Ingresso di don Paolo Campolucci nella Parrocchia di Brugnetto – 24 settembre 2016

Segnalo una felice coincidenza: nel giorno in cui don Giuseppe inizia il suo servizio di parroco nella comunità di Brugnetto, la liturgia ci propone un testo dell’apostolo Paolo dove si parla dell’ “uomo di Dio”. Il pastore è un “uomo di Dio”, un uomo che opera per conto di Dio, in obbedienza Lui, che rende possibile l’incontro con Dio, in qualche modo lo “rappresenta” al vivo, con la propria persona e la propria azione. In questo testo Paolo presenta i tratti dell’ “uomo di Dio”.

L’invito iniziale: «Evita queste cose». Quali cose vanno evitate da parte dell’ “uomo di Dio”? Appena prima l’Apostolo aveva denunciato l’inganno “di molti desideri insensati e dannosi che fanno affogare gli uomini nella rovina e nella perdizione” e aveva individuato nella “avidità del denaro” la radice di tutti i mali” (cfr 6,9-10). Il vangelo di questa domenica conferma quanto male l’avidità provoca per gli altri, ma anche per chi la asseconda.

L’ “uomo di Dio”, anzitutto, non è una persona avida, in balia dei desideri insensati e dannosi.

I tratti positivi:

Una tensione verso “la giustizia, la pietà, la fede, la carità, la pazienza, la mitezza”. La tensione dice un desiderio che sostiene l’impegno a coltivare gli atteggiamenti che caratterizzano la persona (come la pazienza e la mitezza”) e la vita di un credente (come la pietà, la fede, la carità).

L’ “uomo di Dio”

Tre sollecitazioni:

  • la pratica militante della fede.

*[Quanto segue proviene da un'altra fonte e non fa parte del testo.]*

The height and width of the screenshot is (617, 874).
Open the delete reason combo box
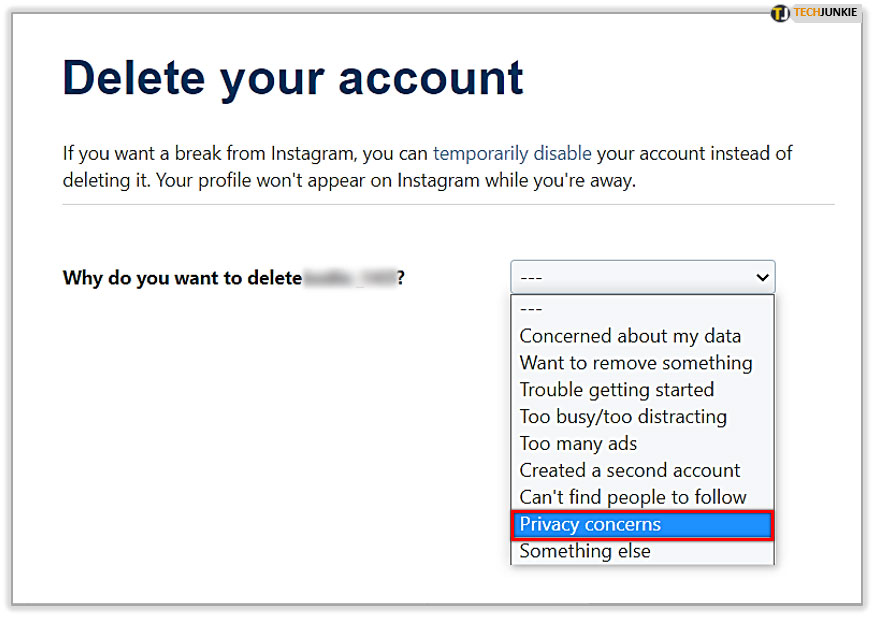pyautogui.click(x=642, y=277)
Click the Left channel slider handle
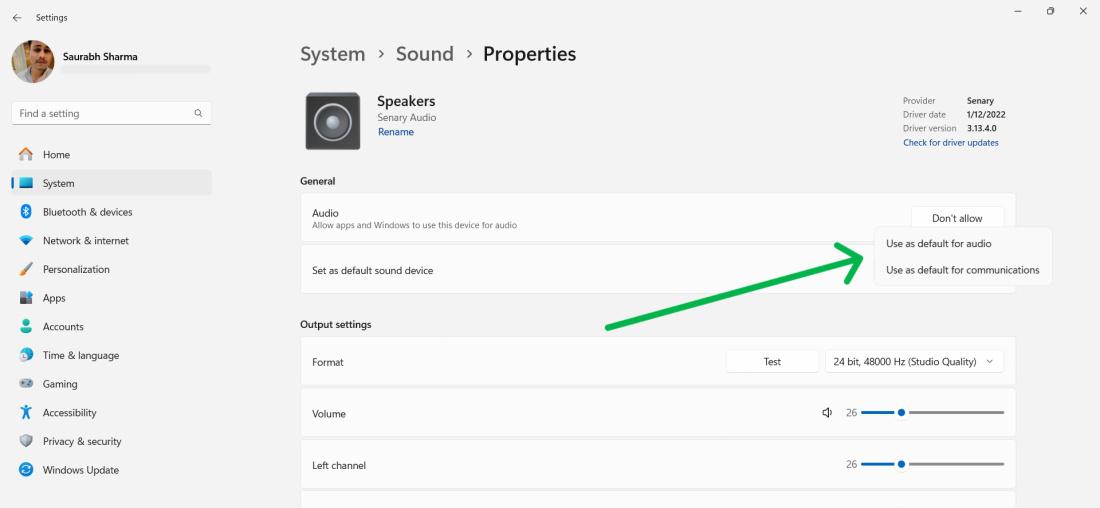 point(901,464)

L’immagine della battaglia ci ricorda che il cammino della fede non è un cammino facile, scontato, perché può conoscere momenti impegnativi, situazioni che chiedono fermezza, decisione, capacità di resistenza, coraggio e sapienza.
  • La tensione verso “la vita eterna”, cui è destinato (“alla quale sei stato chiamato”). La vita eterna è la vita di coloro che risorgono con e come Gesù; è la destinazione della nostra vita.
  • La custodia del “comandamento”, fino alla “manifestazione del Signore nostro Gesù Cristo”, “il solo che possiede l’immortalità e abita una luce inaccessibile”. Il comandamento da custodire è quello che Gesù ha dato ai suoi amici: amarsi a vicenda come lui li ha amati.

Dal testo paolino emerge che l’ “uomo di Dio” è una persona di fede, che vive di fede e che professa la fede. Un pastore non solo vive di fede, ma anche si fa carico della fede delle persone che gli sono affidate, è il custode e il promotore della loro fede. Sarà fedele a questo compito nella misura in cui avrà cura della propria fede.

L’ “uomo di Dio” è una persona di carità, animata dalla carità. Il pastore nel suo ministero si lascia guidare dalla “carità pastorale”, modellata sulla carità di Gesù, il pastore buono che conosce le sue pecore, le chiama per nome, le difende, impegna la propria vita per loro.

L’ “uomo di Dio” è una persona paziente e mite, che affronta la vita con la forza della pazienza, perché ha fiducia nel Signore, negli altri; è una persona che tratta gli altri con la delicatezza della mitezza, imparando da Gesù, il quale ha detto di sé di essere “mite” e lo ha dimostrato con la sua vita, con il suo modo di trattare le persone.

L’augurio che, anche a nome vostro rivolgo a don Paolo, è che sia un “uomo di Dio”, così come ce ne parla l’Apostolo Paolo, sia nella comunità di Brugnetto, e nell’unità pastorale “Cinque pani e due pesci” un pastore secondo il cuore mite e paziente di Gesù, un pastore che come Gesù si prende a cuore le sue pecore, le ama e le guida nel cammino della fede. Non ci limitiamo all’augurio, perché lo accompagniamo con la preghiera al Pastore buono e con la disponibilità di tutti a una collaborazione generosa.